Cette vulnérabilité est d’autant plus importante que l’immense majorité des ordinateurs, tablettes, smartphones et montres connectées dans le monde fonctionne à l’aide d’un des trois grands systèmes d’exploitation: Windows, MacOS et Android. Autrement dit, une attaque réussie provenant d’un seul et unique logiciel malveillant pourrait toucher des milliards d’appareils. Nous utilisons par ailleurs de plus en plus le «cloud» pour faire fonctionner nos logiciels et sauvegarder nos données. Ces services aussi sont dominés par quelques grands acteurs. Si une attaque visant l’un d’entre eux réussissait, elle pourrait avoir un impact considérable sur la vie de centaines de millions d’utilisateurs dans le monde et provoquer la perte totale d’informations vitales et la destruction de projets de développement en cours.

Dans un avenir proche, l’intelligence artificielle pourrait également être entraînée pour cibler et exploiter les failles des logiciels et des systèmes d’exploitation, trouver les points faibles des mises à jour quelques secondes après leur publication, tout en attendant qu’elles soient installées sur suffisamment de terminaux avant de les exploiter. Tout cela pourrait arriver sans qu’un observateur humain puisse intervenir et arrête des attaques qui provoqueraient des dégâts beaucoup plus importants qu’escomptés.

L’apparition d’une pandémie technologique majeure n’est pas une vue de l’esprit, la véritable question est de savoir quand et dans quelle mesure elle aura lieu. Dans le pire des cas, elle pourrait paralyser tous les ordinateurs du monde entier et détruire toutes les données des appareils connectés à Internet, ce qui provoquerait un crash économique sans précédent. Les dispositifs médicaux ultramodernes deviendraient inutilisables. Les voitures, trains, avions et drones autonomes deviendraient incontrôlables, ce qui se solderait par un nombre incroyable de victimes. Un tel scénario pourrait aussi activer les systèmes de défense automatisés et lancer une batterie de missiles nucléaires sans possibilité de les arrêter, d’avertir les cibles potentielles ou de mettre en place des contre-mesures.

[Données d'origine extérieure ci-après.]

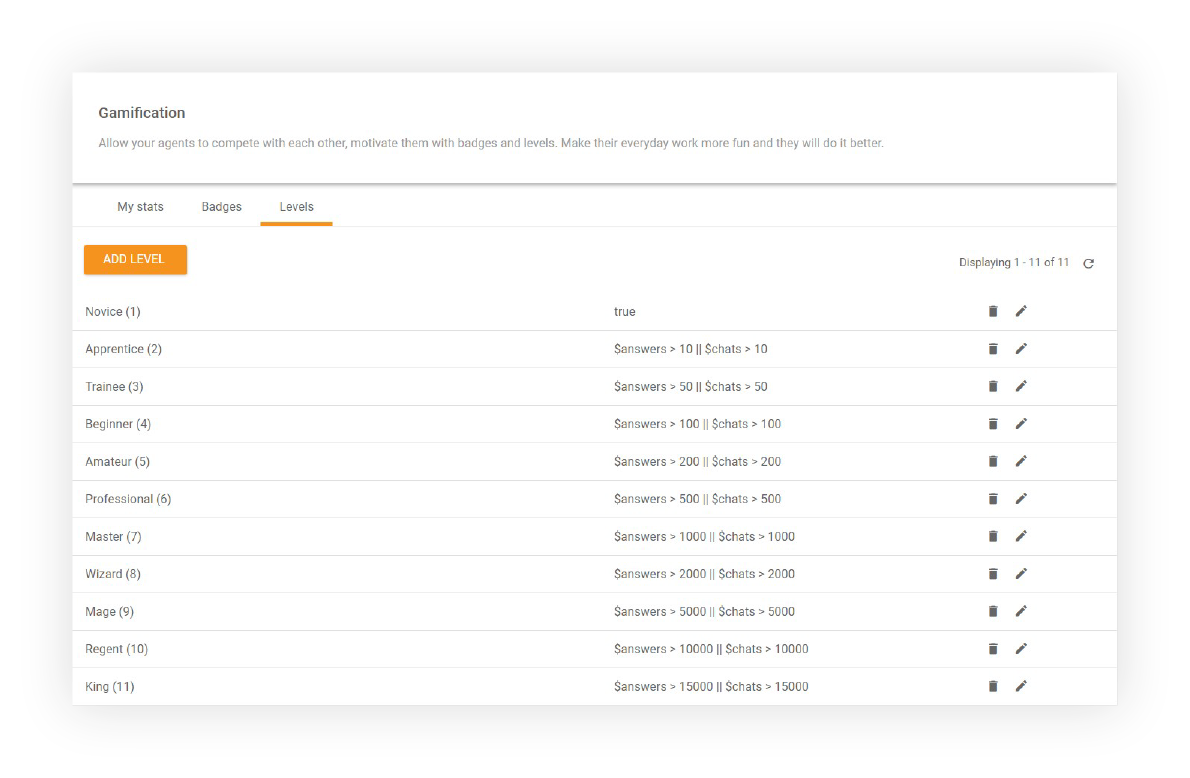Edit the Trainee level
Viewport: 1190px width, 778px height.
1021,386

Une pandémie technologique de cette ampleur est possible, mais peu probable. Tout comme il existe des programmes internationaux de préparation à une pandémie mondiale comme la COVID-19, des mesures existent aussi pour éviter la propagation d’une pandémie informatique. Toutefois, nous verrons peut-être un jour un virus technologique que ces mesures ne pourront pas stopper et pour lequel il ne sera pas possible de trouver un antidote, car il aura été mis au point par une machine. Il pourrait paralyser notre monde et avoir des effets plus graves et plus rapides que n’importe quel agent pathogène biologique.